History of the Guild
House Dimir was founded by the ancient vampire Szadek. The vampire was one of the ten paruns that signed the Guildpact and remained in charge of the guild for the subsequent 10,000 years. One of the crucial clauses of the Guildpact was that none of the signatories (including Szadek) could reveal the existence of the Dimir to Ravnica’s people, protecting the guild’s anonymity while forcing it to remain hidden. This created a flaw in the Guildpact’s structure that would eventually allow it to be broken during the events of the novel “Ravnica: City of Guilds” by Cory Herndon.
Although not officially recognized as a guild under Teysa Karlov’s non-magical Guildpact, House Dimir is still active under Lazav’s leadership. The fact that the general populace now knows of their existence required adopting a public face, so the lower ranking members serve as couriers, investigators, reporters, and archivists. The true power of the guild still lies in the network of spies, assassins, and thieves it commands.
What the Guild does
The guild operates on a strictly need-to-know basis. At the top of its hierarchy is the leader. Only he is fully aware of all of the guild’s activities. Beneath him are the necrosages, who oversee the guild’s activities from Duskmantle. They manipulate the flow of information, keeping the guild informed on all things whilst keeping the rest of the plane ignorant. Few individuals are ever allowed to meet the guild’s leaders, as instead a network of middlemen are employed to pass on messages to cells of field operatives. Agents at the very bottom of the guild only meet a mysterious individual in a back alley that gives them some basic information on their target and nothing else.
Dimir guildmages use their magic to influence the minds of others. They can send messages to operatives over distances or strike people with amnesia, magically alter memories or even perform lobotomies on victims to cover their tracks. The Dimir also practice necromancy, creating undead minions such as skeletons and wights to carry out missions. Such minions are employed as they are single-minded, easy to create and dispose of, cannot be interrogated in the event of capture and are easily blamed on the Golgari instead. Spirits are also used by the Dimir to pass on messages, carry out surveillance invisibly or even to possess important figures such as judges and senators. Nobody is beyond the reach of House Dimir.
And about that Guildmaster’s Guide…
As usual, we’ll state what classes and alignments are best suited for this guild. House Dimir is an ideal choice for rogues and assassins, and even arcane necromancers of evil alignment.

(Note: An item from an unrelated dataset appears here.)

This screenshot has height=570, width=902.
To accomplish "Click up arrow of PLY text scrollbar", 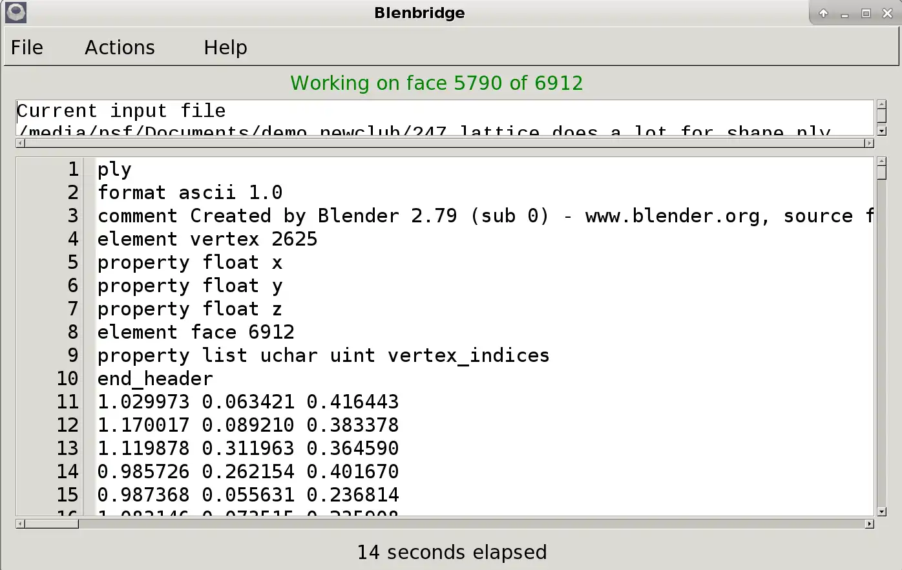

The things we’d like to see in the Guildmaster’s Guide to Ravnica are:
- A background: something akin to an information broker.
- A subclass: a necrosage available for sorcerers or wizards, or the infiltrator for rogues.
- A feat or a spell: As Transmute is a mechanic that allows to change a spell for another, it is hard to convert to D&D without taking the Sorcerer’s design space. Cipher and Surveil give us the tone of espionage and saboteur somehow.
- A location: Duskmantle, a hidden castle inside a huge underground chamber. Only its residents and underlings know its new location.
- NPCs: Szadek, Lord of Secrets; Circu, Dimir Lobotomist; Lazav, the Multifarious; and Mirko Vosk, Mind Drinker.
- A magic item: the Bloodletter Quill, which allows the sending of messages that can be read only by the intended destination, using blood as ink.
If these are not included when the Guildmaster’s Guide to Ravnica hits shelves in November, we may have some extra work here at Codex Anathema. What else would you like to see from House Dimir to play in D&D?